Reproduce the rows below word for word, starting at the first line and ending with the line that contains "The image size is (929, 1338). click(471, 35)", including that line.

### Exercise data:
<<<<

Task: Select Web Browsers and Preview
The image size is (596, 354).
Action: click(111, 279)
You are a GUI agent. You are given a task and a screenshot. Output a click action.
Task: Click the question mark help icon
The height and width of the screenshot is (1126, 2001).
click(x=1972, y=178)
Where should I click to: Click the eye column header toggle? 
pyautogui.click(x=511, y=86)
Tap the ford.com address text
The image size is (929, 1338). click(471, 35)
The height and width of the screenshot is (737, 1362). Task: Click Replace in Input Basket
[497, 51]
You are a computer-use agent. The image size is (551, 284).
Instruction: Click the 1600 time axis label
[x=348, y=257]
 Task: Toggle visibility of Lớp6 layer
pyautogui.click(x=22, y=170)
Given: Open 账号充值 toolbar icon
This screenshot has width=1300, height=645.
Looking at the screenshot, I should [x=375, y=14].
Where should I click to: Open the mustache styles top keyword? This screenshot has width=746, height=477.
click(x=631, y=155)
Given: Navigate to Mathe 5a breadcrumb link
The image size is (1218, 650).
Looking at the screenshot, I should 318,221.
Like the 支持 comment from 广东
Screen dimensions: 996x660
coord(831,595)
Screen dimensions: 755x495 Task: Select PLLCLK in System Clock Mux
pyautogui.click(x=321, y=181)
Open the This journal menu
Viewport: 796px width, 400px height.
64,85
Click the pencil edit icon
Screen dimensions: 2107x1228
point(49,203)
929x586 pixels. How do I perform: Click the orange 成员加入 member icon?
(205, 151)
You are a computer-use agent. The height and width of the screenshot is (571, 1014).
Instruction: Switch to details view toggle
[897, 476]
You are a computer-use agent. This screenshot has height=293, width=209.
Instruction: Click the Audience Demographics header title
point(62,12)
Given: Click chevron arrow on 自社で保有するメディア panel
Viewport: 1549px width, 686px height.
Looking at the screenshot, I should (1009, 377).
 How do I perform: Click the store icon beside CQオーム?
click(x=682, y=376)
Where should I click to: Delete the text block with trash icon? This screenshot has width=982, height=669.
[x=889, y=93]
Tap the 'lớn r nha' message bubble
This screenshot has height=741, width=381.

>>>>

### Solution for this problem:
Task: Select Web Browsers and Preview
The image size is (596, 354).
Action: click(111, 279)
You are a GUI agent. You are given a task and a screenshot. Output a click action.
Task: Click the question mark help icon
The height and width of the screenshot is (1126, 2001).
click(x=1972, y=178)
Where should I click to: Click the eye column header toggle? 
pyautogui.click(x=511, y=86)
Tap the ford.com address text
The image size is (929, 1338). click(471, 35)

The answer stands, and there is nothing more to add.